▶ **Action item**:
Pictures in the listing do not belong in the copy, which should repeat exactly the lines from the one holding "Viewport: 890px width, 532px height." through the last line.

▶ **Source data**:
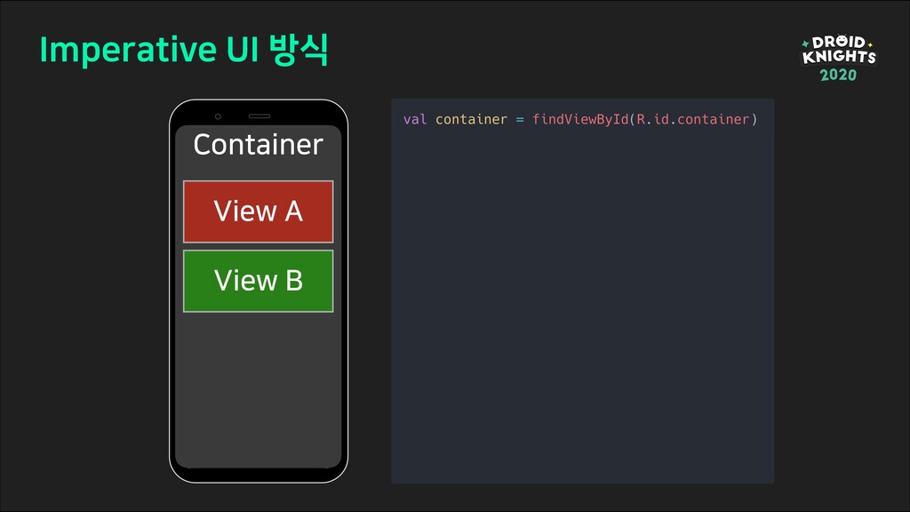Image resolution: width=910 pixels, height=512 pixels.
Task: Click the green 2020 logo text
Action: (x=838, y=75)
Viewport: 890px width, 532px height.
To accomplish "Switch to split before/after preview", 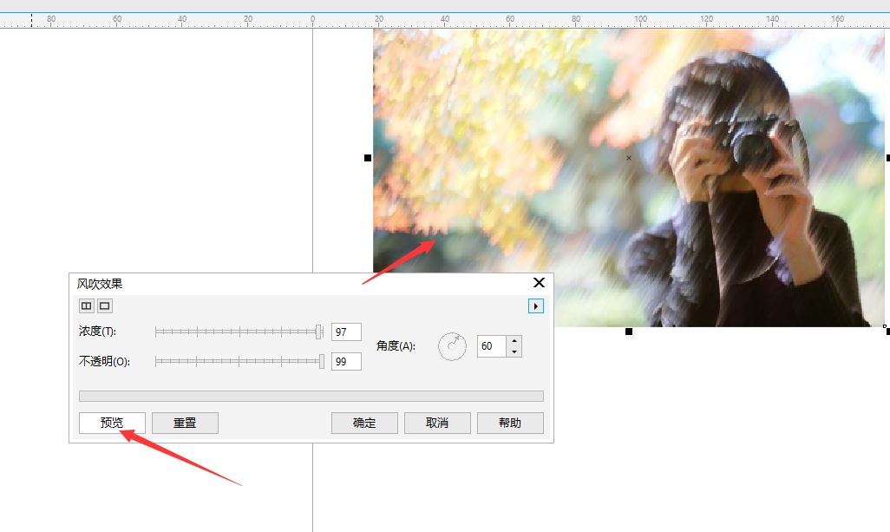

▶ **Output for this task**:
Viewport: 890px width, 532px height.
To accomplish "Switch to split before/after preview", 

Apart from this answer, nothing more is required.